Banks are usually hesitant to lend money to businesses that are not generating sufficient revenue. As a result, new entrepreneurs need to fund their businesses themselves – either from their personal savings or by borrowing from family/friends. Borrowing from the accumulated cash value of one’s life insurance policy is an often overlooked, but a good source nevertheless, to fund a budding business.
Tending to unavoidable family commitments
Taking time off work to tend to one’s aging parents is not something everyone can afford to do, quite literally. However, one could be financially prepared for this kind of a situation to some extent by tapping into their life insurance policy’s accumulated cash value, as it serves as a temporary financial backup.
Emergency cash could be needed for a whole range of reasons – debt settlement, saving up for child education, saving for children’s future needs, funding medical treatment, funding retirement etc. In any of these cases, one can take a loan from their life insurance cash reserves. The icing on the cake is that this cash value loan is tax-free.

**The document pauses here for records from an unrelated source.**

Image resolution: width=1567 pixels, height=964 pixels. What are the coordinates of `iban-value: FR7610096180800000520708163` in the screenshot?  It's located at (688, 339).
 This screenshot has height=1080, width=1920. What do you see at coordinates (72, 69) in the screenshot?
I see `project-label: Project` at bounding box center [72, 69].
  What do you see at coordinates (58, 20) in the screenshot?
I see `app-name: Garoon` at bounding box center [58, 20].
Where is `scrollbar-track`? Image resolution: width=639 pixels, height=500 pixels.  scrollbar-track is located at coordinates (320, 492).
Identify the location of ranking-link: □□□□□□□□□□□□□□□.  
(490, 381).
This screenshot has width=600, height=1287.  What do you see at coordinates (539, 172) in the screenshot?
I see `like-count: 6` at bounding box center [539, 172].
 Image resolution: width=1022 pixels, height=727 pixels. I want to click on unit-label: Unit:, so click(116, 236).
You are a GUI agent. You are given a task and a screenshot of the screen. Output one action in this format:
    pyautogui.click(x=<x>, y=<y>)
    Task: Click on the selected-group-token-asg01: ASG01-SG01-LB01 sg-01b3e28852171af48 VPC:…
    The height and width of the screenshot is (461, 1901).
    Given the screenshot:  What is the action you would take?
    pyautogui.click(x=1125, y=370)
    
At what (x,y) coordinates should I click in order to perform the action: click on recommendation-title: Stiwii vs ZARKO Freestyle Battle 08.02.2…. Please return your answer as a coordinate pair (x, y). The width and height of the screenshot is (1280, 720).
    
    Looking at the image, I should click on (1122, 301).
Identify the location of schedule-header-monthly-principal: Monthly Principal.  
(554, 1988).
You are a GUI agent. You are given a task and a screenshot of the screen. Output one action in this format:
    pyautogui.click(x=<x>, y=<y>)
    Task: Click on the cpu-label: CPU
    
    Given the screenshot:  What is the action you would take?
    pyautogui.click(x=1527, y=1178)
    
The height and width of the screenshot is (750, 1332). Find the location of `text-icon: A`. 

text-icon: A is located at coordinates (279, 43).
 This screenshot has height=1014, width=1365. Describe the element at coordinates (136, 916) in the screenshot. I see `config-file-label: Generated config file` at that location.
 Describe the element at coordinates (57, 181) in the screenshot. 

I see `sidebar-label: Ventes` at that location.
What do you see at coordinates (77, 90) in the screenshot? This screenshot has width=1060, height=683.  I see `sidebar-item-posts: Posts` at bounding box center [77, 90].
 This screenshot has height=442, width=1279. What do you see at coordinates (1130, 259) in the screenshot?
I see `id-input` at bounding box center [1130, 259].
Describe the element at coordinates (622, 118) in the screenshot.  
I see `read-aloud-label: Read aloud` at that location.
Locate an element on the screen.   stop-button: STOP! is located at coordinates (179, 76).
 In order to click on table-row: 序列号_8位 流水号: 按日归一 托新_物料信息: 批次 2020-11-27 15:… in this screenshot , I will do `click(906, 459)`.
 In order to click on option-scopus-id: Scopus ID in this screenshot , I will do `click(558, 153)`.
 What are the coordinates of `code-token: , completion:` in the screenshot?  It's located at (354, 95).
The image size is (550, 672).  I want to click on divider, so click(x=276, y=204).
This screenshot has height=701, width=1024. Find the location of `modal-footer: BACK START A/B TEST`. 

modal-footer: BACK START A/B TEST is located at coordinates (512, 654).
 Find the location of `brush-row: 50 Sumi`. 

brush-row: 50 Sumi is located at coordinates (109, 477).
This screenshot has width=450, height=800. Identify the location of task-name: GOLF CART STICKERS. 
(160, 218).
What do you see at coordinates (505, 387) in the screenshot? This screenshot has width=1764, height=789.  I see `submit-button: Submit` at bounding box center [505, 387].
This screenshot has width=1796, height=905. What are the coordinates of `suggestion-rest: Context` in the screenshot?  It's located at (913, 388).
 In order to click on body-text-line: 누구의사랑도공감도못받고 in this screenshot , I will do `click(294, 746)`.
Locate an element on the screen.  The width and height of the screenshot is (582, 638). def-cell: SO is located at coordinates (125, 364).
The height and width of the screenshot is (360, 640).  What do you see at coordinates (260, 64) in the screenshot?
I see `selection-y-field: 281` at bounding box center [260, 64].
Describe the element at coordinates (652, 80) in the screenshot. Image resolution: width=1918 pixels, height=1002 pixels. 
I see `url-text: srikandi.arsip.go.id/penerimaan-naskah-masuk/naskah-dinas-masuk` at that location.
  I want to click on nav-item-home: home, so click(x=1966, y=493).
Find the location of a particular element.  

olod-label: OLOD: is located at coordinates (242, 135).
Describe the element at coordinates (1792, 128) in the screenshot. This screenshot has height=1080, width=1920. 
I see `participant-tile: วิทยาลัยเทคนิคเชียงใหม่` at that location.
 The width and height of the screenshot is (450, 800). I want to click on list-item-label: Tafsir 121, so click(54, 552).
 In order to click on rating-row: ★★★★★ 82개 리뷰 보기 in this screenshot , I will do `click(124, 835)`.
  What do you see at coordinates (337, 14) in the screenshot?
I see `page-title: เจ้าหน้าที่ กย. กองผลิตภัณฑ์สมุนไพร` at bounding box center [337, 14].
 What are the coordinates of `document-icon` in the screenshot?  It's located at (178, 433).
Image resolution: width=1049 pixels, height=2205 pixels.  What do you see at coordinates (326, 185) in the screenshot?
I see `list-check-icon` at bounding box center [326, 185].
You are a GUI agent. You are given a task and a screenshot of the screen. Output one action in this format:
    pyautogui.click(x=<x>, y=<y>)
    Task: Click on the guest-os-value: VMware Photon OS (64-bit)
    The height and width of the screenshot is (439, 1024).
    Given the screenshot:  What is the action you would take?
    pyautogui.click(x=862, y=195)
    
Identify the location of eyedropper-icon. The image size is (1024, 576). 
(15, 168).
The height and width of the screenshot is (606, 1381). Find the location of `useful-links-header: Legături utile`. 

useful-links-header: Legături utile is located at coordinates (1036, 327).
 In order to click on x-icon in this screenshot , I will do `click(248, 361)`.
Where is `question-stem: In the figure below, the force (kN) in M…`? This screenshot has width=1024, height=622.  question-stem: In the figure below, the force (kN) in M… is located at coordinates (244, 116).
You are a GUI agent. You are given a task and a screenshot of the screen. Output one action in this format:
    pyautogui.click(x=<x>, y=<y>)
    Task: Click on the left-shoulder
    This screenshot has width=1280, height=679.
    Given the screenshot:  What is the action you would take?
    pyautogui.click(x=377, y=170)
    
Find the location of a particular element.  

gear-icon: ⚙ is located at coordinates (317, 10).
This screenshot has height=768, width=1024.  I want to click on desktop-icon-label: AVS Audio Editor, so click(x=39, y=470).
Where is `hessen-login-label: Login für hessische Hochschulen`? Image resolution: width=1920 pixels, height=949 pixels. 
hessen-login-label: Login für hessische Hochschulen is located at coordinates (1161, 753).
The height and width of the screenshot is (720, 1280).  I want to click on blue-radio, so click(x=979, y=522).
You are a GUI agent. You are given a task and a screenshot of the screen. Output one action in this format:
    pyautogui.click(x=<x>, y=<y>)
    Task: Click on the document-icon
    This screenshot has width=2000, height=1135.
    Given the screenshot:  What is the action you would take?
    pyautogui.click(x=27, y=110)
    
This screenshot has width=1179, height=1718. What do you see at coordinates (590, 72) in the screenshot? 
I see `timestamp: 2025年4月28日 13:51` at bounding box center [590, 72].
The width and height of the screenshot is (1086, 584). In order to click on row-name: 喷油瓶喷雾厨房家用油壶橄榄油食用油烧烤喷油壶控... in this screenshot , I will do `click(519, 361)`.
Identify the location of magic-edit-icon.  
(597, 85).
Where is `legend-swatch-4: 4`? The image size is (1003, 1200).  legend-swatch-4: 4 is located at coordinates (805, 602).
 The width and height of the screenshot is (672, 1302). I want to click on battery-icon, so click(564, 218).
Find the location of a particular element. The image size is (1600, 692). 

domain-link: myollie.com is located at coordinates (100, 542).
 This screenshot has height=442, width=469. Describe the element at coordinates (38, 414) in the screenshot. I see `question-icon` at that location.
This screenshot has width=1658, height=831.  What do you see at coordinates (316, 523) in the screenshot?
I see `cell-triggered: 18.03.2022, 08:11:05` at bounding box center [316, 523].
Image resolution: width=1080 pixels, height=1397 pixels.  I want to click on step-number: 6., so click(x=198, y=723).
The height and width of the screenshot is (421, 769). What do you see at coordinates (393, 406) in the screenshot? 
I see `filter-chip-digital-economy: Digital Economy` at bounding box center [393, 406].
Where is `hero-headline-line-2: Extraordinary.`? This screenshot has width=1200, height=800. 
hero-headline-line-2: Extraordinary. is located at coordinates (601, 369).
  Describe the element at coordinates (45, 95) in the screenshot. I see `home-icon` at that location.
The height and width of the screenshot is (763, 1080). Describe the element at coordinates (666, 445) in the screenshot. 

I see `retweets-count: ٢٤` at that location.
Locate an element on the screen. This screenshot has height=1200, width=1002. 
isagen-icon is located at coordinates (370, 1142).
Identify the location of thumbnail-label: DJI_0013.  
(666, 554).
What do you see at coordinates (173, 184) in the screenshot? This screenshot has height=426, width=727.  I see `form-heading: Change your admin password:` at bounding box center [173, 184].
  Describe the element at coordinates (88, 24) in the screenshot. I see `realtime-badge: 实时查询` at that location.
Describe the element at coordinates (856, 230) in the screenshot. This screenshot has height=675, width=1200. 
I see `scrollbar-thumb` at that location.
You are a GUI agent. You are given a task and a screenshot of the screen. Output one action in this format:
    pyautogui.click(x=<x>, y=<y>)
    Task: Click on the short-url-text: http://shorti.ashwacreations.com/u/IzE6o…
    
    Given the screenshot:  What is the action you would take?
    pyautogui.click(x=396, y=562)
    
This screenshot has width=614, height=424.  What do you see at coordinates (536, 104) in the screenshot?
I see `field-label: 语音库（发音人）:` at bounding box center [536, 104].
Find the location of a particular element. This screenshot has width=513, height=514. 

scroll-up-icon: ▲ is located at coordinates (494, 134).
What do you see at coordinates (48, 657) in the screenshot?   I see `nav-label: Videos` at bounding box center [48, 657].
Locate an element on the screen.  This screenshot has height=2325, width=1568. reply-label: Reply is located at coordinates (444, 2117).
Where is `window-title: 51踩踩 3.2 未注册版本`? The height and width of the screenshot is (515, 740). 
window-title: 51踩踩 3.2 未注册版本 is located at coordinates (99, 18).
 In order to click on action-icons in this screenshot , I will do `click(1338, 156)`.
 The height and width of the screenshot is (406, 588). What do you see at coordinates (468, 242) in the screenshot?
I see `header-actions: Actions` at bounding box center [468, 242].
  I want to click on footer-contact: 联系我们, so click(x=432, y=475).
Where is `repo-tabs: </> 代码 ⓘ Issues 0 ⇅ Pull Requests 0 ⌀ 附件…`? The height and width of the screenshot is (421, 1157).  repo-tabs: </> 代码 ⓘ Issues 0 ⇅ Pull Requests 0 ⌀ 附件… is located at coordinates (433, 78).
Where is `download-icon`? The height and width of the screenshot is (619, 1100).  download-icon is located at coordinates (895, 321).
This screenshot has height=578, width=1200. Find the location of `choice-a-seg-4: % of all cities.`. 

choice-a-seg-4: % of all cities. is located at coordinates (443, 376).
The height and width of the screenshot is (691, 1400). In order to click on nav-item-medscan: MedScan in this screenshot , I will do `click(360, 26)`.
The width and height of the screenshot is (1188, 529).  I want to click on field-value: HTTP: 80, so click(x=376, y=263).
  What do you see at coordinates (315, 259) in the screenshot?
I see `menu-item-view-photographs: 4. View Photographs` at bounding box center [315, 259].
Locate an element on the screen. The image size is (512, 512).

The safety provided by a life insurance policy encourages the adoption of an aggressive allocation strategy towards one’s retirement investments. Further, since one can tap into the cash value of their insurance policy to cover the first few retirement years, the retirement investment funds can be allowed to grow for a longer period.
- Terminal illness riders and critical illness riders on life insurance policies release a sizable chunk of the policy’s death benefit to the policyholder while he/she is still alive, allowing the usage of the death benefit funds on valid diagnosis of one of the critical or terminal illnesses stated in the policy. These riders’ critical/terminal illness payout is tax-exempt, and beneficiaries also receive the left over face value, untaxed, upon the policyholder’s passing.
- Accidental death riders are also referred to as double indemnity or triple indemnity riders on life insurance. These riders pay out double or triple the policy’s face value amount if the policyholder dies as a result of an accident.
- Life insurance needs amplify in accordance with changing life situations. For instance, from being single to getting married, having children, getting a major promotion – all these situations drastically increase the need and scope of one’s life insurance cover. Keeping this in mind, guaranteed insurability riders allow the insured person to add additional insurance amounts at specific times/events, at an additional premium. This can be every 10 years, upon getting married etc. without having to pass a rigid health underwriting process.
- Inflation riders account for the ever-growing inflation in today’s economic scenario.
- Disability riders could waive off premiums for the time during which the policyholder is disabled and hence unable to work, or may even provide income during the period of disability.
- Long-term care riders are essentially return of premium riders, and are increasing in popularity because if these riders go unused, there is no loss of premium - the premiums are returned if the policyholder passes away before a specific age, and the beneficiaries are still entitled to receive the life insurance policy’s face value in the event of the policyholder’s death.
- Different companies offer varied no-cost riders. One may not even be aware of certain riders included in the policy that offer additional payout benefits for simple things like the policyholder’s demise far away from home, or the insured passing away in a car accident despite wearing a seatbelt etc.
With so many riders to pick from and some at no additional cost, it makes sense to clarify with the insurance agent about all included riders when purchasing a life insurance policy.
Life insurance is more than just being a death benefit pay out channel. It is best to discuss with your professional financial advisor or insurance agent/company to understand how you can leverage the living benefits of your life insurance in line with your specific needs and situations.